Aortic Pulse Wave Velocity Determined with Oscillometric Pulse Wave Analysis Algorithm Antares Is an Independent Predictor of Major Adverse Cardiovascular Events: A Prospective Cohort Study

J Clin Med. 2024 Nov 21;13(23):7035. doi: 10.3390/jcm13237035.

Abstract

Background/Objectives: Aortic pulse wave velocity (aPWV) is a well-established surrogate marker of arterial stiffness. The Antares algorithm offers a method for determining aPWV from oscillometric blood pressure waveforms without requiring additional inputs. This prospective study aimed to evaluate the association and prognostic value of aPWV, determined by Antares, in predicting major adverse cardiovascular events (MACE). Methods: In total, 240 patients (median age 69, 25.4% female) underwent oscillometric blood pressure measurements, from which aPWV was calculated using the Antares algorithm. MACE, comprising myocardial infarction, stroke, or all-cause mortality, occurred in 19.2% of patients during a median follow-up of 43 months. Survival analyses were performed using continuous aPWV values, a 10 m/s threshold, and aPWV quartiles. Kaplan-Meier curves and log-rank tests were used to compare survival across aPWV groups. Cox proportional hazards models were applied to assess the independent predictive value of aPWV. Results: Patients with aPWV < 10 m/s showed significantly higher event-free survival compared to those with aPWV ≥ 10 m/s (log-rank p = 0.044). Quartile analysis reinforced this, with the highest event rate in the highest aPWV quartile (log-rank p < 0.01). Multivariable analysis confirmed aPWV as an independent predictor of MACE (HR per 1 m/s: 1.24, 95% CI: 1.08-1.41; HR per 1 SD: 1.53, 95% CI: 1.17-2.00, p = 0.002). Adding aPWV to a risk model improved predictive accuracy (C-index 0.68 to 0.71). Conclusions: In the investigated cohort, aPWV derived using the Antares algorithm is an independent predictor of cardiovascular events. This non-invasive approach is promising for improving simple outpatient risk stratification and targeting preventive measures.
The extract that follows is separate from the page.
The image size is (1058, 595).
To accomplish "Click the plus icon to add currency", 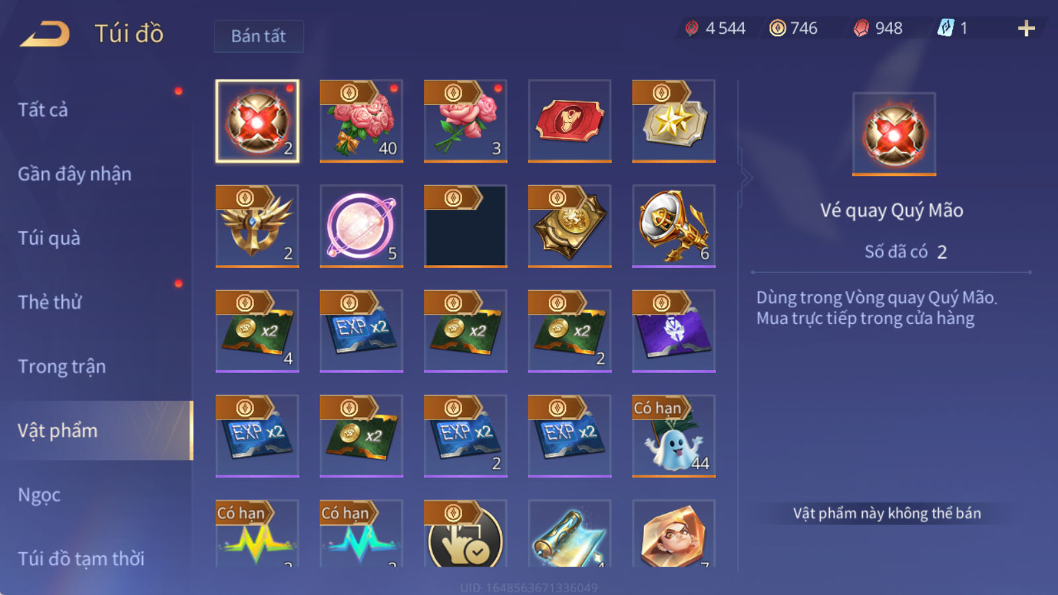I will tap(1026, 28).

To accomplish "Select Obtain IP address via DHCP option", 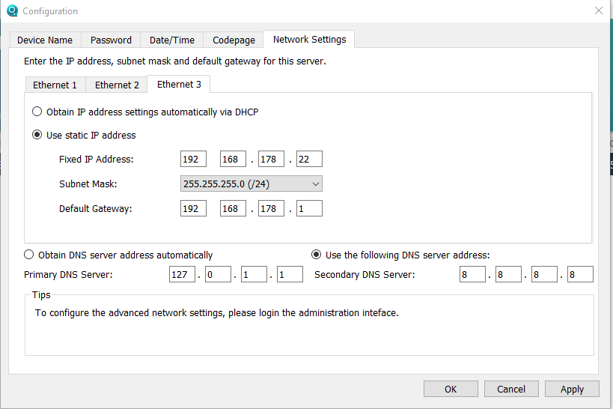I will [37, 112].
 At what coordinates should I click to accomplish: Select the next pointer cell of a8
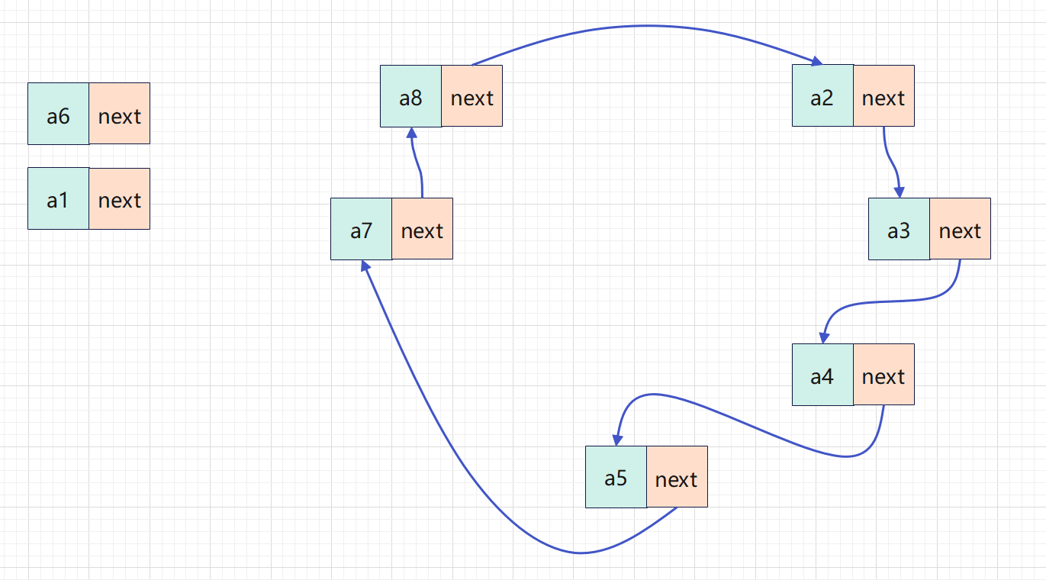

Keywords: Antares; MACE; oscillometry; pulse wave analysis; pulse wave velocity.

Grants and funding

The Zentralklinik Bad Berka have received non-targeted financial support by Redwave Medical GmbH for carrying out the study. Redwave Medical GmbH had no role in study design, data collection and analysis, decision to publish, or preparation of the manuscript. The authors received no specific funding for this work.